Hypothetical nuclear matter with large cross section

In physics, an anomalon is a hypothetical type of nuclear matter that shows an anomalously large reactive cross section. They were first noticed in experimental runs in the early 1980s as short tracks in film emulsions or plastic leaf detectors connected to medium-energy particle accelerators. The direction of the tracks demonstrated that they were the results of reactions taking place within the accelerator targets, but they stopped so quickly in the detectors that no obvious explanation for their behavior could be offered. A flurry of theoretical explanations followed, but over time a series of follow-up experiments failed to find strong evidence for the anomalons, and active study of the topic largely ended by the late 1980s.

==Description==
Early particle accelerators generally consisted of three parts, the accelerator, a metal target, and some sort of detector. Detectors differed depending on the reactions being studied, but one class of inexpensive and useful detectors consisted of a large volume of photographic emulsion, often on individual plates, that would capture the particles as they moved through the stack. As the high-energy community moved to larger accelerators and exotic particles and reactions, new detectors were introduced that worked on different principles. The film technique remains in use today in certain fields; small versions can be flown on balloons, while larger versions can be placed in mines, both in order to capture rare but extremely high-energy cosmic rays.
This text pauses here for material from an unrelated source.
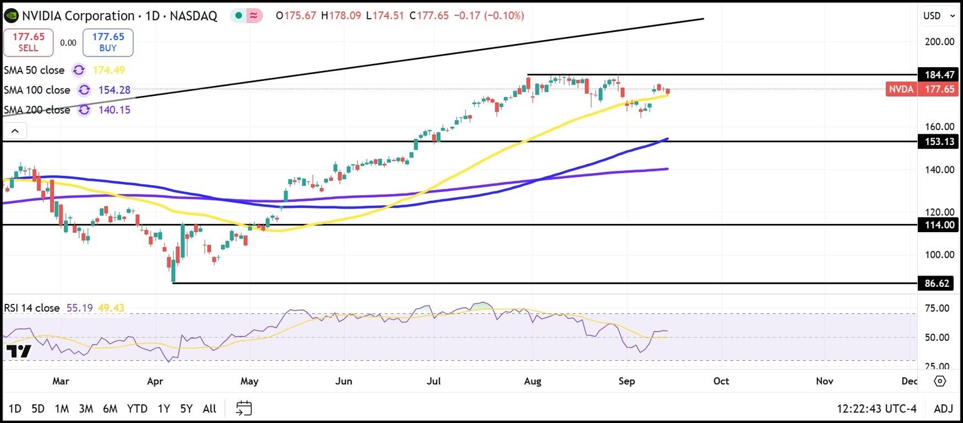Switch to the 5Y range tab
This screenshot has height=423, width=963.
coord(186,408)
By the late 1970s and early 1980s a generation of accelerators had been made obsolete by newer machines in terms of being useful for leading edge research. Still useful for other tasks, these older machines were turned to a wide variety of new studies. One particularly active area of research is collisions between higher mass particles, instead of fundamental particles like electrons or protons. Although the total energy of the reaction is the same, or lower, than it would be using lighter elementary particles, using heavier elements increases the number of products from the reactions, revealing low-frequency reactions that might otherwise go unnoticed. Noble gasses are particularly useful for these experiments because they are easy to handle, unreactive and relatively inexpensive.
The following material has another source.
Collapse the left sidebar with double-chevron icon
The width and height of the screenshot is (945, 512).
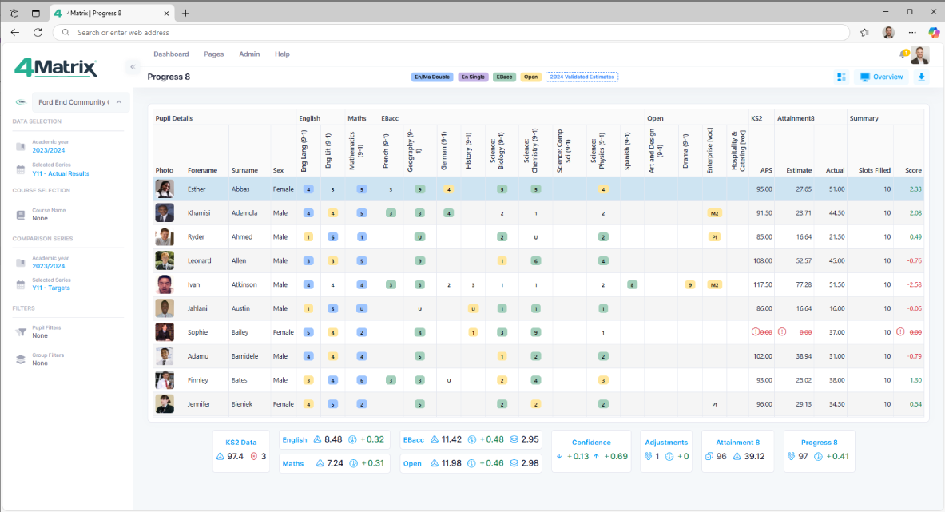[x=133, y=67]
One such experiment was being carried out on the Bevalac at the Lawrence Berkeley National Laboratory using Argon 40 accelerated to 1.8 GeV and then smashed into a copper target backed with a nuclear emulsion detector. It was here that the anomalons were first observed. While studying the results of these experiments, a number of very short tracks were discovered, penetrating only a short distance into the emulsion. The vast majority of the particles continued into the emulsion over much greater distances, in keeping with expectations and the results of all previous experiments on the machine. The tracks did not appear to be from outside sources like cosmic rays. Further studies were carried out with Oxygen 16 and Iron 56, and these experiments also showed the same short tracks.

In order for the particles to stop so quickly within the emulsion, they would either have to have low energies, and thus be moving slowly, be extremely massive, and thus have high energy but still move slowly, or they were reacting with the emulsion itself and turning into other particles. The first possibility, that they were low-energy particles, did not seem likely given the physics of the accelerator. The second, that they were high mass, was contradicted by other measurements that suggested the particles had a charge of 14, like silicon, and would thus very likely have a low mass. This left only the third possibility, that they were reacting with the emulsion itself. This was by no means uncommon; these reactions were used as an integral part of the detection process, but it was the speed at which these reactions would have to take place that was odd. In order to produce such short tracks, the particles would have to be reacting much more quickly than ever seen before. The particles became known as "anomalons" due to their apparently anomalous reaction rates. If they were following the same basic rules as other matter, and interacting with the emulsion due to the strong force, their component of the strong force was about ten times the strength of known reactions.

A series of experiments followed, attempting to duplicate the results. Many of these used an alternate detector system using thin sheets of plastic, and these failed to turn up any evidence of the anomalons. It was suggested that this was due to the cross section of the reaction, whatever it was, being much higher in higher-mass nuclei, which was the case for the emulsion detectors but not the plastic. Others suggested they were actually seeing quark-gluon soups for the first time. A workshop on the issue was held at LBNL in 1984.

However, as study continued the number of negative results continued to grow. By 1987 interest in the topic had waned, and most research in the field ended. However, some research continued and in 1998 Piyare Jain claimed to have finally demonstrated them conclusively, using larger accelerators at Brookhaven National Laboratory and CERN and combining that with a thin detector which he claimed was key to the problem of detecting the anomalons. More recently he has claimed that the particles in question are actually the elusive axion, long thought to be part of the Standard Model, but unseen in spite of decades of searching.